Zhangjiakou aims to generate 50% of its power from renewable sources by 2020.

For the 2022 games, the city is to build both an Olympic centre and Olympic stadiums powered by renewable energy. It is, in essence, the first really large step that I’m aware of in terms of decarbonising one of the world’s greatest sporting spectacles, the Olympic Games.

And there’s more, as Irena will also provide strategic advice regarding the development of an International Centre for Renewable Energy Industry Innovation in Zhangjiakou, which is located

125miles from Beijing and apparently has “a strong renewable energy resource endowment”, with abundant wind, solar and biomass potential in the region.

When it comes to energy, most media headlines seem to concentrate on China’s reputation as the world’s biggest polluter because of its massive appetite for coal.

Relatively few tell us that this most populous of countries is also now a world leader in clean energy and apparently at last working to reduce production and consumption of the black stuff.

It’s not that well known, but, between 2012 and 2016, China managed to achieve a 10-fold increase in solar energy adoption, and in 2017 alone, it added 53 gigawatts of solar capacity.

Moreover, China is committed to investing £250billion in renewable power generation by 2020 and generate 20% of its electricity requirements based on renewables by 2030.

It happens, too, that China chaired Irena’s 14th and 15th Council Meetings and is president of the agency’s ninth meeting of the assembly in January next year.

Presumably Irena is keen to guard its reputation and therefore thoroughly checked out China before allowing this kind of profile. I hope so.

Bear in mind that there is currently a campaign building to remove Saudi Arabia from the UN Human Rights Council, the argument being that the kingdom’s membership of the body is “contradictory and ironic”.

Regardless of the fact that the 2022 Winter Olympics are to be staged in China, going low carbon big time is a masterstroke and will hopefully set a trend where, one by one, other major sporting events also take the low carbon road.

Because such events attract massive audiences, with the right kind of investment and related publicity, they could play a hugely important role in driving home the low carbon energy message to huge numbers of people in a way that’s not so far been possible.

I’m not a football fan, but I do recognise its massive popularity and therefore the importance of major competitions, not least the World Cup of 2022, which I suppose is still going to be hosted by Qatar despite the controversy surrounding that choice.

Consider the run-up to the 2022 World Cup, or 2026 or 2030 – multiple qualifying matches in multiple countries in world-class stadiums.
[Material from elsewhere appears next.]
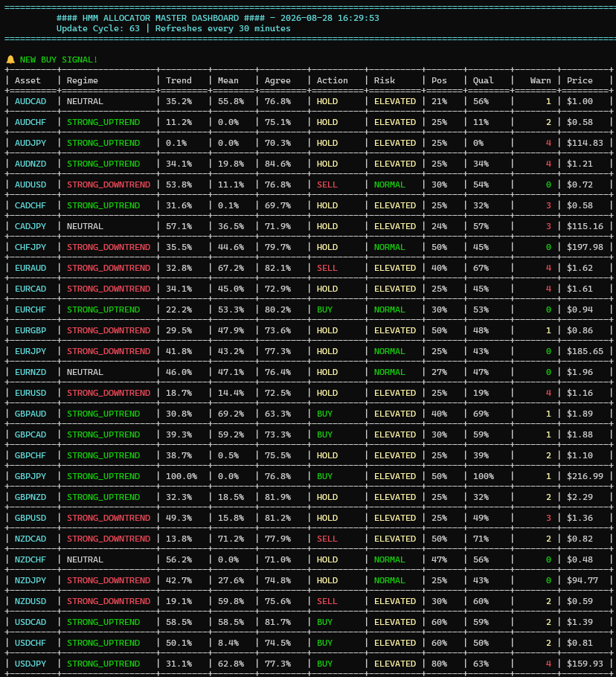The image size is (616, 677).
Task: Click the BUY action in USDJPY row
Action: pyautogui.click(x=324, y=664)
Imagine if Irena was to partner that.

When the time comes to choose the venue for the 2026 Winter Olympics, I hope low carbon will be made a mandatory part of the bid process managed by the International Olympic Committee (IOC), if that is not already the case.

The host city will be selected at the 134th IOC Session in September 2019 in Milan, Italy.

Regardless of whether a global sporting event is staged in a cold, temperate or hot location, the need to sensibly manage energy consumption is a critical issue. As for cost, green energy has become highly competitive, so that should not be an issue.

This offers the low carbon energy sector a massive opportunity to showcase technological and other forms of progress towards a significantly more carbon-neutral world over several decades.

Indeed, a low carbon solutions competition covering not just facilities like stadiums, but also related ground, air and water transportation, accommodation and other related stuff could perhaps become a part of the run-up to future Olympics, the World Cup, Commonwealth Games or whatever.

Coming down to earth in ABZ country, I’m aware of the new Aberdeen Exhibition and Conference Centre’s fuel cell plant but I’ve no idea whether the actual structure merely meets current building regulations or whether it goes beyond.

Aberdeen Football Club’s new stadium, I hope that it too sets out to be a leader on the low carbon energy front.

Even one’s local football club is potentially a useful influencer when it comes to changing punter habits and where low carbon really does become cool.

A club that develops that kind of clean energy policy might also be able to attract valuable new sponsorship and advertising revenues.

Back to where this column started. In paragraph two I say that Irena is to deliver a renewable energy roadmap to Winter Olympics 2022 host Zhangjiakou to help it become China’s first energy transition pilot city.

Now that’s what I call ambition. Aberdeen, please take note.